Changement d’assurance de prêt en cas de sinistre : ce que la loi autorise réellement
Depuis l’entrée en vigueur de la loi Lemoine en 2022, le marché de l’assurance emprunteur a connu une libéralisation inédite. La possibilité de résilier son contrat à tout moment, sans frais ni pénalités, est devenue un levier puissant pour les emprunteurs souhaitant optimiser le coût total de leur crédit immobilier. Pourtant, une zone d’ombre persiste dans l’esprit de nombreux assurés : est-il possible de changer d’assurance lorsqu’un sinistre — tel qu’un arrêt de travail, une invalidité ou une incapacité — est déjà en cours ?
La distinction entre résiliation et substitution
Pour comprendre les enjeux, il est crucial de distinguer deux procédures juridiques souvent confondues par les emprunteurs. La résiliation simple consiste à mettre fin à un contrat sans souscrire de remplacement immédiat. À l’inverse, la substitution d’assurance implique le remplacement du contrat actuel par une nouvelle offre présentant des garanties équivalentes.
Si la résiliation pure et simple est généralement impossible dès lors qu’un sinistre a été déclaré — conformément au principe de la mutualisation des risques qui interdit de “quitter le navire” une fois que le risque s’est réalisé —, la substitution reste une option techniquement ouverte. Toutefois, la réalité opérationnelle est bien plus complexe que la théorie juridique.
L’obstacle majeur : l’acceptation par le nouvel assureur
Si la loi autorise la substitution à tout moment, elle ne contraint pas un nouvel assureur à accepter votre dossier. Lorsqu’un sinistre est en cours (arrêt maladie, invalidité), le profil de l’emprunteur est considéré comme présentant un risque aggravé de santé.

Pour souscrire une nouvelle police, vous devrez remplir un nouveau questionnaire de santé. Bien que la loi Lemoine ait supprimé ce questionnaire pour les prêts inférieurs à 200 000 euros (sous conditions d’échéance avant les 60 ans de l’emprunteur), le contexte d’un sinistre en cours modifie la donne :
- Évaluation médicale : L’assureur examinera la nature de votre pathologie, le pronostic de reprise, les traitements en cours et le risque de rechute.
- Refus de couverture : Il est fréquent que les compagnies d’assurance refusent de reprendre un risque déjà déclaré, car le coût potentiel des prestations dépasse la prime annuelle perçue.
- Surprimes et exclusions : Si le dossier est accepté, il est fort probable que l’assureur applique des surprimes importantes ou exclue spécifiquement la pathologie liée au sinistre en cours.
Le rôle de la banque et l’équivalence des garanties
La banque, en tant que prêteur, n’a pas le pouvoir d’interdire un changement d’assurance, à condition que le nouveau contrat respecte le principe d’équivalence des garanties. Elle doit motiver tout refus par écrit sous 10 jours ouvrés, en se basant exclusivement sur les critères de garanties définis dans sa fiche standardisée d’information (FSI).

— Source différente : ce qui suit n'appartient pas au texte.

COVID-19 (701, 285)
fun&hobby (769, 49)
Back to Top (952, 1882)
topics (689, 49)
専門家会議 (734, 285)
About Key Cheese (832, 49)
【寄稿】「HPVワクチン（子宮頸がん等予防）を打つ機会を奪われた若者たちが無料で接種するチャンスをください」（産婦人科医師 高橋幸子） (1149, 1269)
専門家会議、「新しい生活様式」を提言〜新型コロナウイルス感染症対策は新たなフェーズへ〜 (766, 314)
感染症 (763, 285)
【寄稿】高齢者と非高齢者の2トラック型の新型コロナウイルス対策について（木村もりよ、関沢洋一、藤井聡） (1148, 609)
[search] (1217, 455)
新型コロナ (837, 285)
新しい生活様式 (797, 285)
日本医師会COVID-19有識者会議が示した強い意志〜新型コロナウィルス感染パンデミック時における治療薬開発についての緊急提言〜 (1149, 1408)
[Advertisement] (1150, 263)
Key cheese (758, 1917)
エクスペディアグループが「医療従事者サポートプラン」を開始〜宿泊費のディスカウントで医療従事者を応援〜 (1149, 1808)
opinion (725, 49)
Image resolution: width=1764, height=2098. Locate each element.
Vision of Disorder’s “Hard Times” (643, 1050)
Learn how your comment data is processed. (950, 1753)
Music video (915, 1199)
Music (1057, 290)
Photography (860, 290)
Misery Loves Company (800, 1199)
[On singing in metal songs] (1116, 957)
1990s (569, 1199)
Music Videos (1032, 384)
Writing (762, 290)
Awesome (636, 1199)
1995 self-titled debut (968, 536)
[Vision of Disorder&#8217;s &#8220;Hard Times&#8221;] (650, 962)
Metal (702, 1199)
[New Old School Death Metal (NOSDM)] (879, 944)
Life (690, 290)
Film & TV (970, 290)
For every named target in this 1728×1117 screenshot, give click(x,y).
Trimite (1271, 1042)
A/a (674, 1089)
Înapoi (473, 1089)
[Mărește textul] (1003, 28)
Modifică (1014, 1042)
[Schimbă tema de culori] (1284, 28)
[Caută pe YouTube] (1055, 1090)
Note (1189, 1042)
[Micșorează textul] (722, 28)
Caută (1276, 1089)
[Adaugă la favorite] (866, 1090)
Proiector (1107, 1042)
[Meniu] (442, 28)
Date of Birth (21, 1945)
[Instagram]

En revanche, la banque ne peut pas s’opposer à une substitution pour des raisons commerciales ou parce que le contrat externe est moins onéreux. Si vous parvenez à trouver un assureur qui accepte de vous couvrir malgré votre sinistre en cours, la banque ne pourra pas bloquer la transition tant que les garanties sont identiques.
Que faire en cas de difficulté ?
Si votre état de santé rend la souscription d’un nouveau contrat difficile, n’oubliez pas l’existence de la convention AERAS (s’Assurer et Emprunter avec un Risque Aggravé de Santé). Ce dispositif a été conçu pour faciliter l’accès à l’assurance des personnes présentant des problèmes de santé graves. Bien qu’elle ne garantisse pas une acceptation automatique, elle permet une étude approfondie de votre dossier par des experts médicaux spécialisés.

Points clés à retenir :
- La règle d’or : On ne résilie pas une assurance qui vous indemnise déjà.
- La substitution : Elle est légalement possible, mais dépend entièrement de l’acceptation de l’assureur.
- Le risque de santé : Un sinistre en cours est un frein majeur à la souscription d’une nouvelle offre.
- L’équivalence : La banque ne peut refuser votre nouveau contrat que si les garanties sont inférieures à celles du contrat actuel.
En conclusion, si la loi Lemoine a considérablement ouvert le marché, le changement d’assurance en période de sinistre reste une manœuvre délicate. Avant d’engager toute démarche, il est impératif de comparer les contrats et de consulter votre assureur actuel pour bien comprendre les modalités de votre prise en charge. Dans bien des cas, le contrat d’assurance bancaire, malgré son coût souvent élevé, reste le plus protecteur face à une pathologie déclarée.